SATURATION. L'usine roumaine de Pitesti, qui fabrique la Logan (Dacia), est au maximum de ses capacités. Surtout, les coûts salariaux ont grimpé depuis quelques mois.
Et pourtant, fin 2008, le projet a failli capoter. En pleine crise financière, Nissan s'est retiré, préférant concentrer ses forces sur l'usine indienne de Chennai (Madras), inaugurée en mars dernier. Une nouvelle fois, l'Etat marocain s'est mobilisé, via son bras armé : la Caisse de dépôt et de gestion (CDG) du Maroc. Une structure a été créée, Renault Tanger Med. La CDG a pris 48 % du capital (220 millions d'euros), Renault en possédant la majorité.
L'usine qui met en alerte les syndicats
Après cet épisode tumultueux, le projet n'a plus jamais été remis en question. Aujourd'hui, les ingénieurs planchent d'arrache-pied sur les deux modèles. A quoi ressembleront-ils ? Le Groupe Renault est très discret sur ce sujet. La première voiture sera une sorte de mono-space, type "Scénic loganisée". Quant au second modèle, ce sera vraisemblablement un petit utilitaire low cost (de type Kangoo). Dès 2012, 200 000 voitures devraient sortir des chaînes marocaines. Le rythme devrait doubler en 2014. Et l'on verra certainement arriver, par la suite, d'autres déclinaisons low cost. Et peut-être, aussi, des voitures Nissan ! Un bâtiment dédié au constructeur japonais est d'ailleurs en construction.

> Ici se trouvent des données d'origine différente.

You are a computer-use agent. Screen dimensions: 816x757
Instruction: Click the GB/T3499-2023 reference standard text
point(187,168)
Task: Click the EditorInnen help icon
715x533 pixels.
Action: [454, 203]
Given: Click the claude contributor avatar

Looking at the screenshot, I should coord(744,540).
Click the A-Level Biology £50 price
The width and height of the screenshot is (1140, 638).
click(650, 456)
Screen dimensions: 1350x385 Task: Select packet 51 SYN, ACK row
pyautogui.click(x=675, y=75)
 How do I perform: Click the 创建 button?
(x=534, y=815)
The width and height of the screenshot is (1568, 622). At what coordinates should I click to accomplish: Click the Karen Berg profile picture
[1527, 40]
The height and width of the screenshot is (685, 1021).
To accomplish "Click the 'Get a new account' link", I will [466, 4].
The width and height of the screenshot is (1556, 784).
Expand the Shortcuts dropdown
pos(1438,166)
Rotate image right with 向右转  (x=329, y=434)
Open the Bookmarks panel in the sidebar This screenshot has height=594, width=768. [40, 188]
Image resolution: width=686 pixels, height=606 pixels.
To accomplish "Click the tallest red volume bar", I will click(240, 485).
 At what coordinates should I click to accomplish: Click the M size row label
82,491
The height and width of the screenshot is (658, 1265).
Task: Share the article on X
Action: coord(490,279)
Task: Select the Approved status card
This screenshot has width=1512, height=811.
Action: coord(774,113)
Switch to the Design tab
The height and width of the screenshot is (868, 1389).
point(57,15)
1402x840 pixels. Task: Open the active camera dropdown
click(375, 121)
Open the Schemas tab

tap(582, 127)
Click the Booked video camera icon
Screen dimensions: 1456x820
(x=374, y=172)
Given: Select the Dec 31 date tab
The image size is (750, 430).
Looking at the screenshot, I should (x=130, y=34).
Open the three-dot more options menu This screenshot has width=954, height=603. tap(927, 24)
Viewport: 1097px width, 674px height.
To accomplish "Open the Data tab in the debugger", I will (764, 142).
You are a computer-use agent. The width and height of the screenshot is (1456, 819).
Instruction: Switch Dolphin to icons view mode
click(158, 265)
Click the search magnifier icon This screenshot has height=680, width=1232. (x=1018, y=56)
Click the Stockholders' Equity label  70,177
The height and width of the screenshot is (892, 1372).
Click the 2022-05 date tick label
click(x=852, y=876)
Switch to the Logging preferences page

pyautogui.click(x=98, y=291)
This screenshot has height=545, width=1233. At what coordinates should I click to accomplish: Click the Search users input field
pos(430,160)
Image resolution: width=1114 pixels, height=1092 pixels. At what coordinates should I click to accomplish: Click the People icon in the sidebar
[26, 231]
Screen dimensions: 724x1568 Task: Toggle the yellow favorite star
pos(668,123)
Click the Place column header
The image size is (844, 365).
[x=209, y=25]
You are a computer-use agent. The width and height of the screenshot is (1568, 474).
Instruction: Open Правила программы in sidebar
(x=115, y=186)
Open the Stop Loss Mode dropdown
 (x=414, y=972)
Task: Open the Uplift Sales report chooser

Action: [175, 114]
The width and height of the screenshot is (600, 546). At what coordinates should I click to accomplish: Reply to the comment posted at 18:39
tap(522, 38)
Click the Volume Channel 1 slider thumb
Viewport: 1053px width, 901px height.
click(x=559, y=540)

Idéalement située, l'usine servira l'Afrique, l'Asie et le Moyen-Orient, "mais aussi l'Europe", précise Jacques Chauvet. Les syndicats voient cette nouvelle implantation d'un mauvais ?il. La CGT Renault parle d'une usine "de tous les dangers". Certaines questions se posent. Parmi elles : le "monospace marocain" ne va-t-il pas cannibaliser la Renault Scénic ? Et donc affaiblir le site de Douai, où elle est construite ? Et les équipementiers ne risquent-ils pas de fermer certains sites français ? "Les sous-traitants qui s'implantent à Tanger pourront livrer leurs pièces dans le nord de la France en moins de deux jours", rappelle le ministre Reda Chami. Même PSA, qui va construire des voitures low cost dans son usine espagnole de Vigo, compte les solliciter. Une ligne de porte-conteneurs Tanger-Vigo est d'ailleurs à l'étude.